* _TASK TO COMPLETE_
Whichever lines include the word "with", copy them as they appear in the data.

* _RECORDS FOR PROCESSING_
::::::::::

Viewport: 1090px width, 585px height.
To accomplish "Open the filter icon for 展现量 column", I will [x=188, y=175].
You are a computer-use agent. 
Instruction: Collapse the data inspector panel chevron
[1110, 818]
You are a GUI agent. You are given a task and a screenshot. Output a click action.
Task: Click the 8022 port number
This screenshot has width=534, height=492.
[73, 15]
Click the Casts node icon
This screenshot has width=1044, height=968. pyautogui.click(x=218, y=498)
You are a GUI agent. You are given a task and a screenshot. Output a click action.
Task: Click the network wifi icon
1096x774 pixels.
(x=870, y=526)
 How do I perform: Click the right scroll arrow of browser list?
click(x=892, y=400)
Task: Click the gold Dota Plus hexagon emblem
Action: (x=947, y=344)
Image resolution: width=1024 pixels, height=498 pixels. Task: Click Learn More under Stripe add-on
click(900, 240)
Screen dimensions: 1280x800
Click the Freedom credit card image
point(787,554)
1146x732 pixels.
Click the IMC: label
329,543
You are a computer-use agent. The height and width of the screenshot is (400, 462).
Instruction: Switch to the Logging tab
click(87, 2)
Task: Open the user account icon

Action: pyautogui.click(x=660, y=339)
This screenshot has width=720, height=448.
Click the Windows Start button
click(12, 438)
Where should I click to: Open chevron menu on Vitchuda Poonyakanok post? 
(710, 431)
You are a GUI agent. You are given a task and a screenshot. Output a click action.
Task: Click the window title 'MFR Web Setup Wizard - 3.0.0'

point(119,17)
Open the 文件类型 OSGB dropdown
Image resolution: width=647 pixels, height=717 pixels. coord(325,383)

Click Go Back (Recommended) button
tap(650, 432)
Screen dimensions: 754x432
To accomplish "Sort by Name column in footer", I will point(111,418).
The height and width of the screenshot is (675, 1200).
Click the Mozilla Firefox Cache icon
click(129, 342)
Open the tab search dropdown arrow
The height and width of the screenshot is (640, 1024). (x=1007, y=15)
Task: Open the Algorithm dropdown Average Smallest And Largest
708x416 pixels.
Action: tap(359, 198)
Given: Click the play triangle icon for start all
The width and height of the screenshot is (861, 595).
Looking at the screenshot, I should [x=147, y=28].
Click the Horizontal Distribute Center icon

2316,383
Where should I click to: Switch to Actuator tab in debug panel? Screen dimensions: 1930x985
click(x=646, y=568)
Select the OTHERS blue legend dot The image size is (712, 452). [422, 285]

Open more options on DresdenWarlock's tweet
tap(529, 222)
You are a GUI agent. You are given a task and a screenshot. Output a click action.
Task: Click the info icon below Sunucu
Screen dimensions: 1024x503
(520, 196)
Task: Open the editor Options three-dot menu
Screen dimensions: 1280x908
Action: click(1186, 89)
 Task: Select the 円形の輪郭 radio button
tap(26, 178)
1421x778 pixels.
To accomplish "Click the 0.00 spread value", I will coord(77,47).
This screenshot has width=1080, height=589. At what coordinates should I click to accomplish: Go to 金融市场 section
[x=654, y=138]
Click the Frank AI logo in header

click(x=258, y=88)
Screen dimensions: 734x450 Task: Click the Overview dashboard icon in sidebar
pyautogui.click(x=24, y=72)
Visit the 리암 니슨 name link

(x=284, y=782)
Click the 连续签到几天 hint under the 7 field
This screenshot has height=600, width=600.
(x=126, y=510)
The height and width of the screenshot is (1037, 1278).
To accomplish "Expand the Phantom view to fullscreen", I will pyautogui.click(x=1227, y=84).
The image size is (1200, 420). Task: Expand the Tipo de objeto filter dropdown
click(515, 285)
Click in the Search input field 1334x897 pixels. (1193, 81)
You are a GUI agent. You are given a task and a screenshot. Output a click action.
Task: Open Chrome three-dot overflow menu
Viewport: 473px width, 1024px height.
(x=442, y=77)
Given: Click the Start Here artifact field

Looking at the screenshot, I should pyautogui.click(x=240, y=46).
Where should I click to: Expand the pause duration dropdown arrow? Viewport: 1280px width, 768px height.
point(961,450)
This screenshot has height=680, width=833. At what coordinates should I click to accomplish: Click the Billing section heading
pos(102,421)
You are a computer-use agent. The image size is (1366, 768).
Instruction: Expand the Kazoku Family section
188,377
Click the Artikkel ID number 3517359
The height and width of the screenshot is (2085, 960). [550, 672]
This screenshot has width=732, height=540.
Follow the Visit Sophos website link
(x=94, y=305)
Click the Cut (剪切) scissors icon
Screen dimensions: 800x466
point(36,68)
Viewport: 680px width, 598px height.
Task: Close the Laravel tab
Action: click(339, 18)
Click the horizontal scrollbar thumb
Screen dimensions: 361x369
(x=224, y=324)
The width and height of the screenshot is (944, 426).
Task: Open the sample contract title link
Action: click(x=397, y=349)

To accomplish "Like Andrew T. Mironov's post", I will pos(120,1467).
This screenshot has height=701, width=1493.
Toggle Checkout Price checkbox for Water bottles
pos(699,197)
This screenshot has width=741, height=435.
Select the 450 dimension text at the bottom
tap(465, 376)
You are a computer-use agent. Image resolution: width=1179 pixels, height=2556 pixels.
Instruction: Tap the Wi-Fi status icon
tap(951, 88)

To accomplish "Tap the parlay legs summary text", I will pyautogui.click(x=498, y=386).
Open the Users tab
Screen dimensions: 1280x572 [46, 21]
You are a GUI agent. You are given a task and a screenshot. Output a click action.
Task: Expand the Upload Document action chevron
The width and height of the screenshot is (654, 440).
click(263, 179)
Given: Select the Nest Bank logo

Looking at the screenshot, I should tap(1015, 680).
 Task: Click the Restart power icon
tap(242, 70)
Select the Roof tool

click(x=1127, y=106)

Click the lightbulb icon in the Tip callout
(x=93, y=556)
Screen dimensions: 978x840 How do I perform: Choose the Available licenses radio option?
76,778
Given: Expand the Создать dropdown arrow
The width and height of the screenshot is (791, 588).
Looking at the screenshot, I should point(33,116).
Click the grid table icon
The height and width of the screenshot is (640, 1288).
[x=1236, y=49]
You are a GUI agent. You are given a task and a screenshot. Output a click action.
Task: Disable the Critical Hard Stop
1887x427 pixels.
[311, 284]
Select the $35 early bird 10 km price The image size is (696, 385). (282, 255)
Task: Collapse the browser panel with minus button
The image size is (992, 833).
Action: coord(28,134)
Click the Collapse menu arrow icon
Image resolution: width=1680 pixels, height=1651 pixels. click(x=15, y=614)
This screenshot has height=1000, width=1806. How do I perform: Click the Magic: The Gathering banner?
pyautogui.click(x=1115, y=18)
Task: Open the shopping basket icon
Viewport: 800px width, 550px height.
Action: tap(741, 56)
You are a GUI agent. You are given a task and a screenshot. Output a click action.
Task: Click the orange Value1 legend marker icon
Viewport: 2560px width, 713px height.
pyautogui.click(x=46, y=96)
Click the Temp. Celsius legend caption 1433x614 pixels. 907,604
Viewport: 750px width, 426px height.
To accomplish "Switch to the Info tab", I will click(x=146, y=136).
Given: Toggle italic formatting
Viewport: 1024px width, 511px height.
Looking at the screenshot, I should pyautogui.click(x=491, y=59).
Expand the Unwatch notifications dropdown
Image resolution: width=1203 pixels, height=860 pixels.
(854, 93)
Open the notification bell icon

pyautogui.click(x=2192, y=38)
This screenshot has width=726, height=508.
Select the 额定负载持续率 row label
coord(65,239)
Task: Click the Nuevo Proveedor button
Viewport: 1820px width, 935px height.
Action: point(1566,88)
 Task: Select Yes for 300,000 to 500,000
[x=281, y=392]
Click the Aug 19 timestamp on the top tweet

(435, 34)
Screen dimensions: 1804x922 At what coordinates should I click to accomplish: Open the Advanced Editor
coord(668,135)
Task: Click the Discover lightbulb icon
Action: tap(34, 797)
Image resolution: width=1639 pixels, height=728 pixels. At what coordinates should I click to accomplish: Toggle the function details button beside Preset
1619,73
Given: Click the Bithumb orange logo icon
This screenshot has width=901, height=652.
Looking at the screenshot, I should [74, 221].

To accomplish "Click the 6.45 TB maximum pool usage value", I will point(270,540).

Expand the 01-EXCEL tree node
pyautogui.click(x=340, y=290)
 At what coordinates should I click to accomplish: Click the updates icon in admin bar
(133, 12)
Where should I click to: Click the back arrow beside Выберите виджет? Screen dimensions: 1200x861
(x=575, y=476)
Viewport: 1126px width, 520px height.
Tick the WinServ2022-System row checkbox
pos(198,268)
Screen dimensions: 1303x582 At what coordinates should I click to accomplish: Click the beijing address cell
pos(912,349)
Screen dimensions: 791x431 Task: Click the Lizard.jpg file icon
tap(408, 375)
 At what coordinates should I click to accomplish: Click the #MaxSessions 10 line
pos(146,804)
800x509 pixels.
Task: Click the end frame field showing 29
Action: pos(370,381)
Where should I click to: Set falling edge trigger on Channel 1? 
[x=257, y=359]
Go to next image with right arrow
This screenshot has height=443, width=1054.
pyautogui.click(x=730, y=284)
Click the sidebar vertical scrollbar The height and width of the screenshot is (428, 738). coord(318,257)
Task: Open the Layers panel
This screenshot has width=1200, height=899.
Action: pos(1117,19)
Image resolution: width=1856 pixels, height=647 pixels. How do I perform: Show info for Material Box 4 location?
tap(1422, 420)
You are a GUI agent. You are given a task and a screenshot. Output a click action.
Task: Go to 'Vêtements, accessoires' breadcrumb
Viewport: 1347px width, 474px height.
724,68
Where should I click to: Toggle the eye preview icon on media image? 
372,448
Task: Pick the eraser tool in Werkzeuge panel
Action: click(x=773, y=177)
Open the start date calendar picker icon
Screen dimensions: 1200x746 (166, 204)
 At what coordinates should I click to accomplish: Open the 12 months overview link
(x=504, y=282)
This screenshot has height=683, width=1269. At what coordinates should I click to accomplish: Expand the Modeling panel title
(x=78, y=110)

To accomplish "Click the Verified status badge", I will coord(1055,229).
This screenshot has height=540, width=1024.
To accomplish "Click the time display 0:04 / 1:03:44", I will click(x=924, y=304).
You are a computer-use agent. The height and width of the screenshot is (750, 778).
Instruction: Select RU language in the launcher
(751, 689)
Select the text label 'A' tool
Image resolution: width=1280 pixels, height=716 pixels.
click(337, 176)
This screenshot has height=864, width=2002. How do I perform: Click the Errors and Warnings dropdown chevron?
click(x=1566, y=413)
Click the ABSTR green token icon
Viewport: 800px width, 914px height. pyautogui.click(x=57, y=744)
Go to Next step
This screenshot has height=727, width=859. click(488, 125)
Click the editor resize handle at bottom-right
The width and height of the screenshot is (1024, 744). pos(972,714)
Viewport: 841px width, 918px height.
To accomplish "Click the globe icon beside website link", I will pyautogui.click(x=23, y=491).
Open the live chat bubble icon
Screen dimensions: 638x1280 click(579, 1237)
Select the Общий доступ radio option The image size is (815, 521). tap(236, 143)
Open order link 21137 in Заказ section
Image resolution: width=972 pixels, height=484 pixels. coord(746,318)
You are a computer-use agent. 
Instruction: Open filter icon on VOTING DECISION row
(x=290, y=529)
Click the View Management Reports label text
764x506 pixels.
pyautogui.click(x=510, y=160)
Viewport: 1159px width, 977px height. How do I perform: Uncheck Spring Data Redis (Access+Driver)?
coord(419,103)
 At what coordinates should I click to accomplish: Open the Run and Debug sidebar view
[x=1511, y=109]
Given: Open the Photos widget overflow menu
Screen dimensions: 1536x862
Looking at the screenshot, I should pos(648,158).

::::::::::

* _PROBLEM SOLUTION_
Task: Collapse the browser panel with minus button
Go to next image with right arrow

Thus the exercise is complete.